_Selected extract_:
- - - - -

I will try this out soon. Am very interested in what the speed comparisons are so far with this vs Python export. Did you do any measurements of that yet?

I once made a go at trying something like this (though in C, not C++) using approximately your approach. I think Campbell had a different idea of how it should go, where the non-performance-critical pieces of exporting stayed in Python and that something gets done to the Python API to allow C/C++ speed functions to do the very heavy lifting (Campbell, am I getting your position at all right?). The arguments for the latter approach include (1) it leaves the easier-to-understand Python as a model for other people to write addons for other formats; and (2) there's a lot of complicated embedded knowledge in the current exporter that needs to be rediscovered and properly implemented in C/C++, which could be avoided if one just mutates the current exporter. I have to say that in spite of these, I am personally in favor of an all C/C++ version, perhaps with well thought-out library functions to make for easy reuse by exporters for other formats. But this is up for discussion and your eventual proposal should probably discuss both approaches and why you choose the one you choose.

I will warn you that you will likely bog down when it comes to exporting material-related data. Any time you spend now in understanding that will likely pay benefits later, and may inform some design decisions.

I take it you are interested in making a proposal for the exporter idea for GSoC '19?

Yes, I just sent an email to the mailing list. I wasn't expecting such a fast reply.

I will try this out soon. Am very interested in what the speed comparisons are so far with this vs Python export. Did you do any measurements of that yet?

I did only some very coarse and rough measurements, but, despite not having done any real optimizations, it was already about 1.5 times faster, while exporting a Suzanne with a sudv of 6. I was expecting it to be faster, but I think I didn't compile with optimizations (debug build).

I once made a go at trying something like this (though in C, not C++) using approximately your approach. I think Campbell had a different idea of how it should go, where the non-performance-critical pieces of exporting stayed in Python and that something gets done to the Python API to allow C/C++ speed functions to do the very heavy lifting (Campbell, am I getting your position at all right?). The arguments for the latter approach include (1) it leaves the easier-to-understand Python as a model for other people to write addons for other formats; and (2) there's a lot of complicated embedded knowledge in the current exporter that needs to be rediscovered and properly implemented in C/C++, which could be avoided if one just mutates the current exporter. I have to say that in spite of these, I am personally in favor of an all C/C++ version, perhaps with well thought-out library functions to make for easy reuse by exporters for other formats. But this is up for discussion and your eventual proposal should probably discuss both approaches and why you choose the one you choose.

- - - - -

_Parts of the exercise_:
**A.** List every programming language that the exporter discussion names.
**B.** According to the exporter discussion, why might the rough 1.5× speed gain have fallen short of what its author expected?

_Given data_:

- - - - -

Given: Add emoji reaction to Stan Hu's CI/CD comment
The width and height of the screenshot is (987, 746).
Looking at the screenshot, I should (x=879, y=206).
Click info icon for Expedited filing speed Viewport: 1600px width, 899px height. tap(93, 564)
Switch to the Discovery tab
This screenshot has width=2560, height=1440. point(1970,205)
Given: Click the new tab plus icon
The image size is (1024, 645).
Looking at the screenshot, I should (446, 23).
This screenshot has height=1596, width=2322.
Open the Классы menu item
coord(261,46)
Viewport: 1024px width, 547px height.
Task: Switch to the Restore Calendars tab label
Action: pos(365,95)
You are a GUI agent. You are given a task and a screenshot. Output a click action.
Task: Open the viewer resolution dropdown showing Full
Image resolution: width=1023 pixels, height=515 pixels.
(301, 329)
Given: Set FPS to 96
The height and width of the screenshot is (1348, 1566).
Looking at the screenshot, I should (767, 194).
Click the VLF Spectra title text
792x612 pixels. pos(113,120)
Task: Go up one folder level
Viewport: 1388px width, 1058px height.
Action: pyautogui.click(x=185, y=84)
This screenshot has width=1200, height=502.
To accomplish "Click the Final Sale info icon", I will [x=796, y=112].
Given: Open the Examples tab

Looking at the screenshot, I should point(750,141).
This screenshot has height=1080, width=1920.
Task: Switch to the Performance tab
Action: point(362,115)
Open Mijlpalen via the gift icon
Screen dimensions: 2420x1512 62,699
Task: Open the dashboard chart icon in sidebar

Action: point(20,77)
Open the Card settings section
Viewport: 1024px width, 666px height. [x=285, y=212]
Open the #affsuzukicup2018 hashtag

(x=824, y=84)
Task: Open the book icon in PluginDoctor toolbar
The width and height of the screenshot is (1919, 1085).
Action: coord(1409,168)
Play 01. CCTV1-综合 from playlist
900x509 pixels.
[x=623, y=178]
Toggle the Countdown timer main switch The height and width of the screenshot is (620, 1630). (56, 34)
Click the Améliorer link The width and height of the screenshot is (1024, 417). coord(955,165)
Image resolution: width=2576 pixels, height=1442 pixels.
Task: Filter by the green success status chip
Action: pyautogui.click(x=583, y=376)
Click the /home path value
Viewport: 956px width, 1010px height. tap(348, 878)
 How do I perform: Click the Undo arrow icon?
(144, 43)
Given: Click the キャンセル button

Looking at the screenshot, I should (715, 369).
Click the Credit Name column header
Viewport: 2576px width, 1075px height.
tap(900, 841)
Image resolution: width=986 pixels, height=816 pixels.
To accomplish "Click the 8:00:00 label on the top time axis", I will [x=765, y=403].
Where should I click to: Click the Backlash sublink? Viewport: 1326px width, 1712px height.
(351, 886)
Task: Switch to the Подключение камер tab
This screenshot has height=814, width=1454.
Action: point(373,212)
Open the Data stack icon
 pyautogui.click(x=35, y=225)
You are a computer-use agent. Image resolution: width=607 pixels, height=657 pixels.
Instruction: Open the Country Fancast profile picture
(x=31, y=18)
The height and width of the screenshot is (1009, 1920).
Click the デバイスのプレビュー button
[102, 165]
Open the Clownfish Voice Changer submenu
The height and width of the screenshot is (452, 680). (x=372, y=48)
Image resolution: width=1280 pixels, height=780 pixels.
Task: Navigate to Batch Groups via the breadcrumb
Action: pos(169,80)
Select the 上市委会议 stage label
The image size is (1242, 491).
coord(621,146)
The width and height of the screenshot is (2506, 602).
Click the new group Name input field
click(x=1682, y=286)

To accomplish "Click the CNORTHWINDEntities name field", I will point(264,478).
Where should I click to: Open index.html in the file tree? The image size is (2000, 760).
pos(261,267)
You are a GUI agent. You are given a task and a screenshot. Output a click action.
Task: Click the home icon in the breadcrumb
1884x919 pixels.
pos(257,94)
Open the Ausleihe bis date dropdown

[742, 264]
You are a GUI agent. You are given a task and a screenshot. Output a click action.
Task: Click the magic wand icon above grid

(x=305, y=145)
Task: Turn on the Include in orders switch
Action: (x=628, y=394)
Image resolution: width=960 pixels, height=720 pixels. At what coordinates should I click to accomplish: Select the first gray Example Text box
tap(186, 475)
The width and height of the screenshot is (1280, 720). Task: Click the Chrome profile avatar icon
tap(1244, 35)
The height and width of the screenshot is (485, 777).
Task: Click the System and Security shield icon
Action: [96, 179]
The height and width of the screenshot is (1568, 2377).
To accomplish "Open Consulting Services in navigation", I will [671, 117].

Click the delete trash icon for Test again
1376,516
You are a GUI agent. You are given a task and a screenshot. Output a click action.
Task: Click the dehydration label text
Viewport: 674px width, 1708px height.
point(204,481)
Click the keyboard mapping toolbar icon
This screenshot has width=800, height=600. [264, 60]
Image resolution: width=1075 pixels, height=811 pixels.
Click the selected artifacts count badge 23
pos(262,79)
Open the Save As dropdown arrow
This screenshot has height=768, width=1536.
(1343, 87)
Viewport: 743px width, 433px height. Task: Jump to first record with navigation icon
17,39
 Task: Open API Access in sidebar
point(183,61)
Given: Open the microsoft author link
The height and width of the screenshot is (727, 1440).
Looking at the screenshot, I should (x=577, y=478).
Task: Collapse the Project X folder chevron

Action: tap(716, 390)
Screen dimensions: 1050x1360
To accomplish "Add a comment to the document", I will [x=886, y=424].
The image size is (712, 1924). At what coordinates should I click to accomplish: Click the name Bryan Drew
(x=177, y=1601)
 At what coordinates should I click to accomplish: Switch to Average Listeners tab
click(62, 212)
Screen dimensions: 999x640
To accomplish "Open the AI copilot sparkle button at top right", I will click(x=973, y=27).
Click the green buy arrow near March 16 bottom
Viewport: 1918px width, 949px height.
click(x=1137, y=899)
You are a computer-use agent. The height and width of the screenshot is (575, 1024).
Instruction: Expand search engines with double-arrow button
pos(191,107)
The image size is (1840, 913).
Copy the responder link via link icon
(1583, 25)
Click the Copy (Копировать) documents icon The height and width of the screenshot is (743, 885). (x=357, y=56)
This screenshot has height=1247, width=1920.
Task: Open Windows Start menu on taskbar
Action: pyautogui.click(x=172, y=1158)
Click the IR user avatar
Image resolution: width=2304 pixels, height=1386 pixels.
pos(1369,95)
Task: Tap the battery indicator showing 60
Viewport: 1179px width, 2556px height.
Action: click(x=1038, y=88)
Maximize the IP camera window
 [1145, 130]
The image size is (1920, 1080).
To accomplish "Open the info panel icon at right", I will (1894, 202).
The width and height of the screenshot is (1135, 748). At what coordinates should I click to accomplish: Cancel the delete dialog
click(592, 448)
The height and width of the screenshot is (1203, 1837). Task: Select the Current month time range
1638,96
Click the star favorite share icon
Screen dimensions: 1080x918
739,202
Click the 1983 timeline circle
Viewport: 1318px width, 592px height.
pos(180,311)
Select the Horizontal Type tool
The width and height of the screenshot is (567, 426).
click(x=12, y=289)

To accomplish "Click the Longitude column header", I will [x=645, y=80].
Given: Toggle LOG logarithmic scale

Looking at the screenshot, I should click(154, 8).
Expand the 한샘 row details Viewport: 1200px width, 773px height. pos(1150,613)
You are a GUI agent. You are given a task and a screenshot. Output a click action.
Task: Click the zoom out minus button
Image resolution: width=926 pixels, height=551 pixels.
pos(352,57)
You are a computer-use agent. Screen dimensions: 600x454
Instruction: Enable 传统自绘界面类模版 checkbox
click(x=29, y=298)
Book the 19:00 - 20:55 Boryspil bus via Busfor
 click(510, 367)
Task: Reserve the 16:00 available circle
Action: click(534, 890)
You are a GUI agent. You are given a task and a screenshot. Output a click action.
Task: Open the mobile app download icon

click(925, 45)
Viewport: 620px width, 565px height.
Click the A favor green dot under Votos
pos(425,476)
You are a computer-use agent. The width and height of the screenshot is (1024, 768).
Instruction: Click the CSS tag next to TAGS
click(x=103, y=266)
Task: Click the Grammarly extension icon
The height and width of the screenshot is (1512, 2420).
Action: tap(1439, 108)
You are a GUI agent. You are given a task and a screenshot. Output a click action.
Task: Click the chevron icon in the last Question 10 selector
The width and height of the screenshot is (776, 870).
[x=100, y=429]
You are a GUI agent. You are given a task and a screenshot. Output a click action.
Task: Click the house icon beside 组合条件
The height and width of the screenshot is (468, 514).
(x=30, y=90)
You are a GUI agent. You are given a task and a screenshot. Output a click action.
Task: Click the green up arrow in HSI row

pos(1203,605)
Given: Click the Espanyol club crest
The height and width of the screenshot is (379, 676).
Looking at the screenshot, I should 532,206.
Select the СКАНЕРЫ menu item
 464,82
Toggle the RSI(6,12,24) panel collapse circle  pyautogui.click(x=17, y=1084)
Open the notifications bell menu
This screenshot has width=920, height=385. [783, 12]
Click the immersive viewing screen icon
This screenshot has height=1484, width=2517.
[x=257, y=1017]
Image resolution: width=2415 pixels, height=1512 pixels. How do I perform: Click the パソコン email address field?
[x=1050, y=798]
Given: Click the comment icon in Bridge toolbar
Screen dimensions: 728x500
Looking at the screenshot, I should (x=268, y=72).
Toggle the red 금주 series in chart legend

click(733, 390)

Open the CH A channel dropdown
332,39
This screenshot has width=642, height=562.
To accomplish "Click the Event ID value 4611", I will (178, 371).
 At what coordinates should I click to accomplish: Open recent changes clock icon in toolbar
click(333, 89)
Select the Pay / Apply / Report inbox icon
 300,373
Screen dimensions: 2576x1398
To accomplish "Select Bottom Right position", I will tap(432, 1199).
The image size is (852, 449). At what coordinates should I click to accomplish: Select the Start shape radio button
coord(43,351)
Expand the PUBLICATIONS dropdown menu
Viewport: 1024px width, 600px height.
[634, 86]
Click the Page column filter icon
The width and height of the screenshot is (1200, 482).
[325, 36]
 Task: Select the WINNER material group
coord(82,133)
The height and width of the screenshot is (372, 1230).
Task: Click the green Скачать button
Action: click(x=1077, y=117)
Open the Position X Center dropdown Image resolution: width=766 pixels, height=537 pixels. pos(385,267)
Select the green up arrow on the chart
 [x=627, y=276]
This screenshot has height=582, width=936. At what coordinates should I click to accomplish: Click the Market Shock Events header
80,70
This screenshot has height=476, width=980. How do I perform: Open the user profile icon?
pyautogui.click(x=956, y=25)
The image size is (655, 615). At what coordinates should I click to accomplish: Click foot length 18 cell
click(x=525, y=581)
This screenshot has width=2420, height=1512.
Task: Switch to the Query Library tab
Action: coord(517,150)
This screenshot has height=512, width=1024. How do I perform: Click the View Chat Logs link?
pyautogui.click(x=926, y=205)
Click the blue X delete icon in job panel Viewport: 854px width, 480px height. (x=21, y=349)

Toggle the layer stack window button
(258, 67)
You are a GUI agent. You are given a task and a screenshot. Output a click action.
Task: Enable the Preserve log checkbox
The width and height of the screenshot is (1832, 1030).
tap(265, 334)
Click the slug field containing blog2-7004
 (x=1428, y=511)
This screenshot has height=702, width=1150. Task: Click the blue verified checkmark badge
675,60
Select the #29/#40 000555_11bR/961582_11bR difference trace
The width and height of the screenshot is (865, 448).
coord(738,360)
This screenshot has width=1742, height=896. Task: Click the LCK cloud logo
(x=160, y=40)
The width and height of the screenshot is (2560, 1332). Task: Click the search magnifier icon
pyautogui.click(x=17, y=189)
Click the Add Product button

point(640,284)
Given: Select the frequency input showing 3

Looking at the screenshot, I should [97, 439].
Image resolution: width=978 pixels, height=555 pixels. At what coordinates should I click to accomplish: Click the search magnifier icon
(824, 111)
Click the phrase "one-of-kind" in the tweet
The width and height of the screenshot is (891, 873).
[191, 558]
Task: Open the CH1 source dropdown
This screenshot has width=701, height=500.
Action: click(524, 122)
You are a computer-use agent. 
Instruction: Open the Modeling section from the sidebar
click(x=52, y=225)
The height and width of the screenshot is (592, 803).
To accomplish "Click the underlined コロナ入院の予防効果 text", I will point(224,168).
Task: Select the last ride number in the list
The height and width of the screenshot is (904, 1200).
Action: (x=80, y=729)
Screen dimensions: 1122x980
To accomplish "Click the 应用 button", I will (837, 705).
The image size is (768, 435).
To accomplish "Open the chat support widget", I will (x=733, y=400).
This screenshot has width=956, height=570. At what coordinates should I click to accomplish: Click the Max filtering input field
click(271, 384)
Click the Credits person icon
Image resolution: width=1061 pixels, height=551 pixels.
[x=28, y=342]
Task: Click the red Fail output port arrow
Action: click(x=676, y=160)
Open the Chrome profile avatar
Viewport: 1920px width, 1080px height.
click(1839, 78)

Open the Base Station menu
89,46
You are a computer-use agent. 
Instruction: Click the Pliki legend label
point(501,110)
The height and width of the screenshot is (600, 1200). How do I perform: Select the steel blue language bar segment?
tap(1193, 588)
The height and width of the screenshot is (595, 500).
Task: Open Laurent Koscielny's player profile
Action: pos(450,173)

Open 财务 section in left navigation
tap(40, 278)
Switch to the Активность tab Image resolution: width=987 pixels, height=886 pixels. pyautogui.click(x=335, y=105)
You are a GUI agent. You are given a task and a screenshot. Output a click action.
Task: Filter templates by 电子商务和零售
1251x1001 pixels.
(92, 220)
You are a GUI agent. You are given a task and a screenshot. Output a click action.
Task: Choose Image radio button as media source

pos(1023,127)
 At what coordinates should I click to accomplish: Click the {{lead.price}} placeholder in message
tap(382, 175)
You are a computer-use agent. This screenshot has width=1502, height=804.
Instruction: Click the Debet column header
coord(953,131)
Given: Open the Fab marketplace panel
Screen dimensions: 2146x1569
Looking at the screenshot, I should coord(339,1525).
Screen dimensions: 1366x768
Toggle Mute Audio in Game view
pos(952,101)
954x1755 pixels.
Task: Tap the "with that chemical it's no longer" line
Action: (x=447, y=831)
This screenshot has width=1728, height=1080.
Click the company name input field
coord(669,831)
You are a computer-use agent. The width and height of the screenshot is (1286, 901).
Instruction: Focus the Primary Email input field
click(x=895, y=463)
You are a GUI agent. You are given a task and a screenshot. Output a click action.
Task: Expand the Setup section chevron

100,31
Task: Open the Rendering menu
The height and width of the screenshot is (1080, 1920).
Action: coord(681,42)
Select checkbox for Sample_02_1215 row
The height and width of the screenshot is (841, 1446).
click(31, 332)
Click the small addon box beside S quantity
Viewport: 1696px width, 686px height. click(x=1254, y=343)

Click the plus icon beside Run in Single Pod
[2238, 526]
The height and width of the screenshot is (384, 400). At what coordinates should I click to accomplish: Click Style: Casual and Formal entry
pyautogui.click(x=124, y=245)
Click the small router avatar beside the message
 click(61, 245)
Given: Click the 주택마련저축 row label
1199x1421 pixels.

- - - - -

_Results by task_:
**A.** Python, C, C++

**B.** The author thinks the code was probably compiled without optimizations, as a debug build. No real optimizations had been done to the code either.